== Task instructions ==
Could you echo the rows word for word, starting at the line that contains "Screen dimensions: 1024x651" and ending with the last row, both ends included? Leave the pictures out.

== Exercise input ==
================
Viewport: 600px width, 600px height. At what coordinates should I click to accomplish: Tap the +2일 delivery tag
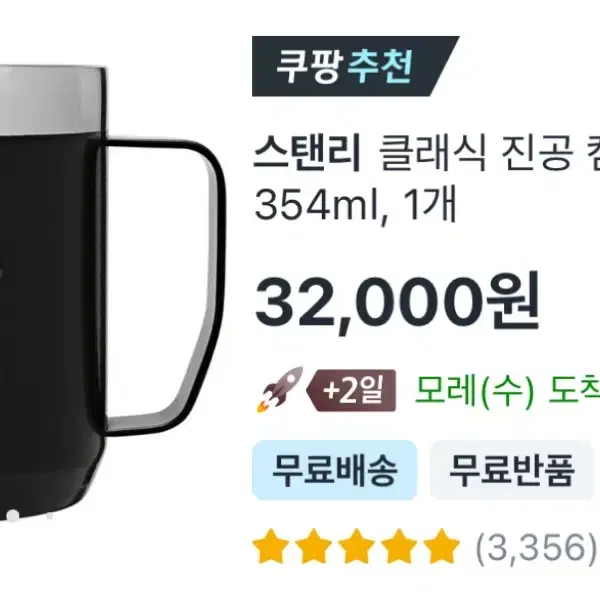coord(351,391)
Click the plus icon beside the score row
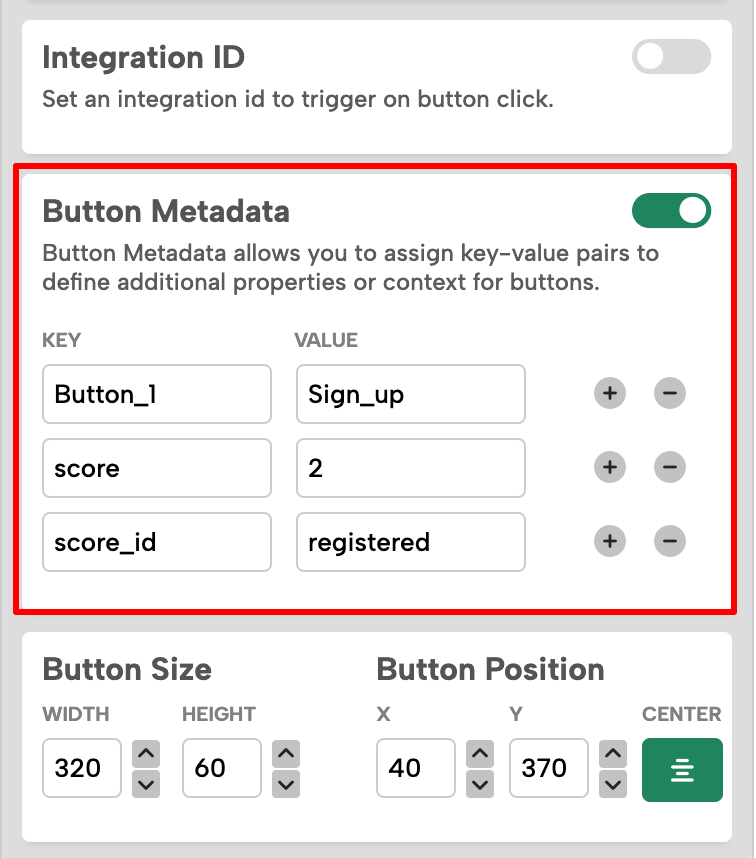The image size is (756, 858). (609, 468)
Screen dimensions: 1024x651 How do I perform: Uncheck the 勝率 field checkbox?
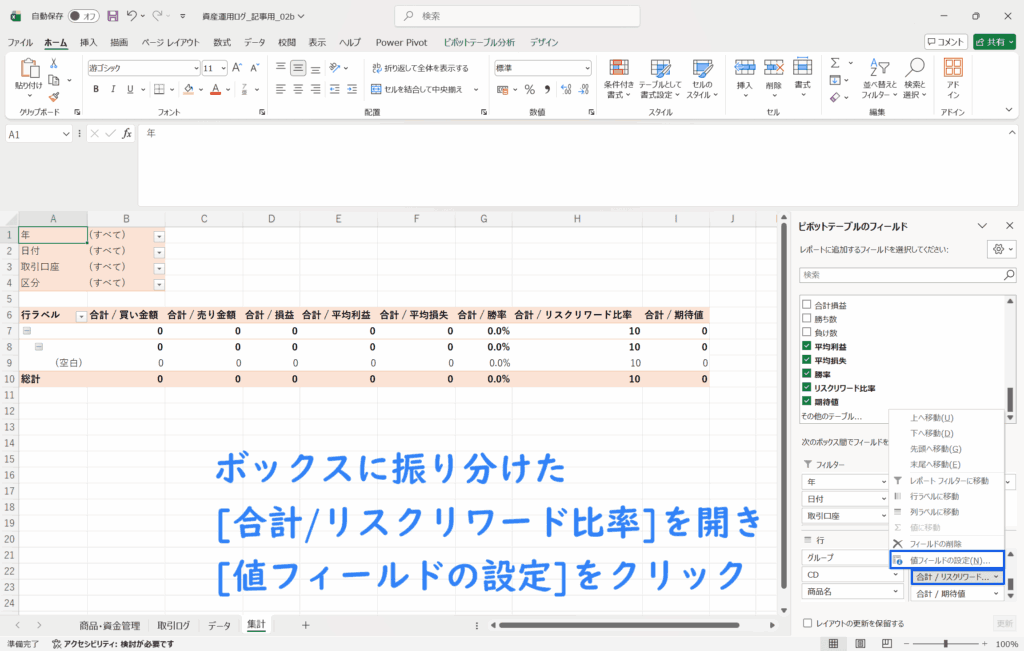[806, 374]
================
== Worked solution ==
Screen dimensions: 1024x651 How do I perform: Uncheck the 勝率 field checkbox?
[806, 374]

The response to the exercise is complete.